### Directions
A – In the counselor's profile, what field did the writer work in for almost two decades before becoming a counselor?
B – Resume the counselor's profile, continuing on from its last sentence.

### Excerpt
━━━━━━━━
Narrative counselors like myself, on the other hand, believe understanding why is essential towards achieving sustainable personal change and growth. We seek this understanding by examining clients stories in search of insight about their presenting concerns. The work of therapy involves deconstructing the conflux of biopsychosocial, developmental, and traumatic factors which cause clients to feel, think, and act in maladaptive ways, and using this insight to re-author their stories in ways which better reflect their authentic values, capabilities, and circumstances.

The ultimate purpose of these processes of Deconstruction and Re-Authoring is to free clients from the tyrannies of context and shame, which prevent them from living happy, healthy, and generative lives. The purpose of this kind of therapy is bring clients into contact with a single, unassailable truth: You are not your problems. Your problems are the problem, and you the unfortunate maleficiary of their consequences. I sincerely believe that each of us are beautiful and perfect, just the way we are, when afforded the opportunity to grow and thrive as our genuine, authentic selves. I am passionate about bringing clients face-to-face with this truth.

About me:

Hi folks! My name is Lane Smith. I am a graduate counselor, working under the supervision of Isabel Kirk. Currently, I got a Masters in Clinical Mental Health Counseling at Marymount University. Many years ago, I earned a Bachelors in Music from Davidson College.

Before becoming a counselor, I worked in Marketing and Business Development for almost two decades. Though I loved creating insight-driven narratives to help customers fall in love with products, the field of Marketing changed, necessitating a rebrand my own. I began wondering aloud if my abiding love of philosophy and psychology, long dormant, might come alive once more in helping clients, more directly. I am delighted to report these musings have become reality.

Like many in our field, my passion for helping others was born in the muck of my own therapeutic journey. My own personal slurry involved undiagnosed ADHD, poor Attachment quality, and an RSD-informed Anxiety so intense that I feared to speak of it with a professional, lest I be committed to a higher level of care. With the remove of decades and considerable hindsight, I now see how ridiculous this last assertion was. Nevertheless, I will never forget how real it felt, back then. I spent decades hiding who I was for fear of being discovered as something truly vile and different. I was different, of course. ADHD and other neurodivergent populations do perceive reality differently than neurotypicals. But that doesn’t make us vile or inherently wrong. We are merely different; beautiful in a way all our own. I have felt the same about every client I have worked with thus far.
━━━━━━━━
### Data to examine
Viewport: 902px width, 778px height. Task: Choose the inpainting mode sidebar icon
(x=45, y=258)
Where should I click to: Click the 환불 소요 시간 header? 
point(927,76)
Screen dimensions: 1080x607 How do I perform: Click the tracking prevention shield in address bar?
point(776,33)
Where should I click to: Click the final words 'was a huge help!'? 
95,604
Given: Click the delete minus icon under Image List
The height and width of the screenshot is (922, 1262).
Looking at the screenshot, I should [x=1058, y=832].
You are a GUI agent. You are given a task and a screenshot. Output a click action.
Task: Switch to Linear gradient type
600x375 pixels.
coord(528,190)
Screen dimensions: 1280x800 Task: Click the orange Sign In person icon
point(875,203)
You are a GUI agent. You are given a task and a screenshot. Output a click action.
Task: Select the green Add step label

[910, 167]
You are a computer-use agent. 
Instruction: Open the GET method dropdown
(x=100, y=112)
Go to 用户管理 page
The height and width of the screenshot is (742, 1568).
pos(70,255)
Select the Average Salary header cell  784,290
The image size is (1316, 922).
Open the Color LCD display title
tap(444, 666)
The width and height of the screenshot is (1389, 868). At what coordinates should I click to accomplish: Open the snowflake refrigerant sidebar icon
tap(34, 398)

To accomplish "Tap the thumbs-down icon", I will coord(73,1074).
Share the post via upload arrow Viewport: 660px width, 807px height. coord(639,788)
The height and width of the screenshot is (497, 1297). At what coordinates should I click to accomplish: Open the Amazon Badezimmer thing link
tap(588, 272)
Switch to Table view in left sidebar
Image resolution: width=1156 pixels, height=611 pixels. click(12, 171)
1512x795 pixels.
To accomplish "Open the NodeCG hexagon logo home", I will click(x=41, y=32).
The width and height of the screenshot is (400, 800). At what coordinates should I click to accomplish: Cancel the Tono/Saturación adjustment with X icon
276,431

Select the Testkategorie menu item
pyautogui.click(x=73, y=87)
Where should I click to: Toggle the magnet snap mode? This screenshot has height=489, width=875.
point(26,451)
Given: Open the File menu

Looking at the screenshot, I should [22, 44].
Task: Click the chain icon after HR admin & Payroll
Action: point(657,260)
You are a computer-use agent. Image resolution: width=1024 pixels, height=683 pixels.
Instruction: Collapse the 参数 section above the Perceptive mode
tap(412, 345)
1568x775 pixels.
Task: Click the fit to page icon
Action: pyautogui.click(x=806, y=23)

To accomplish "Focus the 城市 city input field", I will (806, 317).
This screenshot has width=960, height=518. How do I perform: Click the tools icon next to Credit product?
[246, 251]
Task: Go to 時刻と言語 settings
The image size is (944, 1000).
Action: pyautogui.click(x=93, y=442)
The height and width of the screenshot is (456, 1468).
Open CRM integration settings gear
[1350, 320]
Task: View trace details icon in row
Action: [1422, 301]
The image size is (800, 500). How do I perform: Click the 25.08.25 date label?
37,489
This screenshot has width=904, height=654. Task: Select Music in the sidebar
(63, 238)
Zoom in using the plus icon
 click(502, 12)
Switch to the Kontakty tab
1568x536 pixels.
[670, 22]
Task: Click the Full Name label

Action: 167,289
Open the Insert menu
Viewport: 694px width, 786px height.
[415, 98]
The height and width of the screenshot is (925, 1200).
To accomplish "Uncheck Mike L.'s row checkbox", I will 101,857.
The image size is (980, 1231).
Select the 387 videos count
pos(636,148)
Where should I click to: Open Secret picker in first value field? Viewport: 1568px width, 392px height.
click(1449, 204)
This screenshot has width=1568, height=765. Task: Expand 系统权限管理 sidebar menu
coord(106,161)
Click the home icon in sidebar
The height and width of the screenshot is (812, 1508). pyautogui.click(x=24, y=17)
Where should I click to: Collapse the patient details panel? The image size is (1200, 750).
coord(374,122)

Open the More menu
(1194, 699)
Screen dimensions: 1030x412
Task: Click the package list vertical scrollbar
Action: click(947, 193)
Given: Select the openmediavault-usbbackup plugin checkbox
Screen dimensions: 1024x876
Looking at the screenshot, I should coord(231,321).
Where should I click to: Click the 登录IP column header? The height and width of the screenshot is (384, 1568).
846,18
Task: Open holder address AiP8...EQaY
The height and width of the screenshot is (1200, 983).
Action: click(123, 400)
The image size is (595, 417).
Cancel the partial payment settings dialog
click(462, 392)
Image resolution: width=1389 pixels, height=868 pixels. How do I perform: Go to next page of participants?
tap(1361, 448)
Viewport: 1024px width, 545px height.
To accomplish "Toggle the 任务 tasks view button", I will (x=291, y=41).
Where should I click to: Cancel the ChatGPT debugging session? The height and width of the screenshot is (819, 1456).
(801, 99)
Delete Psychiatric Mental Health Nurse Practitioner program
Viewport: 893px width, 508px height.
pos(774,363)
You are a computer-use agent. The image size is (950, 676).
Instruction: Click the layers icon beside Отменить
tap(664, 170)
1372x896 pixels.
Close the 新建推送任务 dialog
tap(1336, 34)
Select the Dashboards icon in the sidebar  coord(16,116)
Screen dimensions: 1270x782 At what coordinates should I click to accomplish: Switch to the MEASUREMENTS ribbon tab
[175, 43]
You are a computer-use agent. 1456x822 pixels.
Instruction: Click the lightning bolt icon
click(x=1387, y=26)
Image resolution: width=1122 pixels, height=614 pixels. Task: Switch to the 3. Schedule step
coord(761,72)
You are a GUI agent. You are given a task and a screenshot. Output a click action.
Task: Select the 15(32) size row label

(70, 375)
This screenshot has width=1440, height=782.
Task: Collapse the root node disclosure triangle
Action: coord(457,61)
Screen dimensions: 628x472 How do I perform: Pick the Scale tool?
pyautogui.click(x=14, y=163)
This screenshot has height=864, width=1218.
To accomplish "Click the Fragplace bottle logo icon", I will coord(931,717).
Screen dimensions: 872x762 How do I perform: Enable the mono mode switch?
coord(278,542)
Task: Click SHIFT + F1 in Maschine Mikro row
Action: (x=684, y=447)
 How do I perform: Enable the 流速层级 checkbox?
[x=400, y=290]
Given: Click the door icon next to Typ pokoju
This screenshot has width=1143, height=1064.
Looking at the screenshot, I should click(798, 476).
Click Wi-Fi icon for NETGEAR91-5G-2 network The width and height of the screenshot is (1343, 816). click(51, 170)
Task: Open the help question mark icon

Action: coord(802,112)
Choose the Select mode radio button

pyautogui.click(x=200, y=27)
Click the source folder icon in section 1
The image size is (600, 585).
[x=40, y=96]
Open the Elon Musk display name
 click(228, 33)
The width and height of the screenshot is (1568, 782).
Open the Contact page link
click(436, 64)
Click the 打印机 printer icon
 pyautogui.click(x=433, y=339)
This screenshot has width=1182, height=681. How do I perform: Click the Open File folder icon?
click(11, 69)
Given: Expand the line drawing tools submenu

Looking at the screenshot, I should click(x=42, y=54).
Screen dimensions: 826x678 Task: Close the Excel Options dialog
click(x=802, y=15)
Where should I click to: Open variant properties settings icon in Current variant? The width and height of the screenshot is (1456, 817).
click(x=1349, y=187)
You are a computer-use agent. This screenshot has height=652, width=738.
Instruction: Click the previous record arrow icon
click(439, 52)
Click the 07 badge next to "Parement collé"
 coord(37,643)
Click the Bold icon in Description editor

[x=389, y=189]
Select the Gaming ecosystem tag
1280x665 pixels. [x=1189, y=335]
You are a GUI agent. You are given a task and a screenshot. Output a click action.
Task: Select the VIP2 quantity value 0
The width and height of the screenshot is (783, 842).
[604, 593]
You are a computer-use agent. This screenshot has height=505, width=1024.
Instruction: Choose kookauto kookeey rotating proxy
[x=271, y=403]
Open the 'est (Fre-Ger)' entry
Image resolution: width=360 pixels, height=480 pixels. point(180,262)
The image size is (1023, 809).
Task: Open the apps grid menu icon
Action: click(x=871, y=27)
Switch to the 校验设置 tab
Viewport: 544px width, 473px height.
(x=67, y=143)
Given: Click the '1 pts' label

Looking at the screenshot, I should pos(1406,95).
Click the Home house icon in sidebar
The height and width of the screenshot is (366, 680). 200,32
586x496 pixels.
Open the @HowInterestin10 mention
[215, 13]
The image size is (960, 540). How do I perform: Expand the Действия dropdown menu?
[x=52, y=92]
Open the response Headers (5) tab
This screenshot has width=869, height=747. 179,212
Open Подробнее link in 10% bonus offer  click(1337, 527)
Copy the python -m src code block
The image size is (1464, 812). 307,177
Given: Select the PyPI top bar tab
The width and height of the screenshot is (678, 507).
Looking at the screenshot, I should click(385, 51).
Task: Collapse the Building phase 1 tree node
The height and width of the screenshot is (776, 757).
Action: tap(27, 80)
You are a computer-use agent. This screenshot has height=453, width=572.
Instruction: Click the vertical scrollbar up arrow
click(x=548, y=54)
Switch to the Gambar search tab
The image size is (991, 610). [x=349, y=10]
━━━━━━━━
### Results of the tasks
A – Marketing and Business Development.

B –
My therapeutic orientations:

In addition to the Narrative techniques mentioned above, my counseling approach is informed by Cognitive-Behavioral, Existential, and Person-Centered perspectives. I love beginning client work within an Existential framework to understand the kind of story we are telling. I then enjoy working within a person centered approach to glean salient plot points in the most empowering, respectful, and discursive way possible. I then use Cognitive-Behavioral techniques to separate and work upon what may seem real, but often isn’t, before returning to a Narrative framework to help clients re-write what seems real and authentic into powerful storylines that encompass their beauty and truth.

In terms of style, you will likely find me pretty silly. I don’t take myself very seriously, though I can when the situation calls for it. I love when clients are proactive about their story and actively correct me when I get something wrong. In my experience, we learn far more from our mistakes than perfect execution.

So, now that you know all that, what’s your story? I would love to know. Particularly, if you are contending with ADHD, Anxiety, or Depression. I also enjoy working with Familial and Vocational concerns. I work with individuals, couples, and families.

In my free time, I enjoy Fly Fishing, live music, existential absurdities, and freestyle walking.

Education, Credentials & Memberships 

● Graduate Counseling Intern practicing under Isabel Kirk, LPC 

● Master of Arts in Clinical Mental Health Counseling from Marymount University.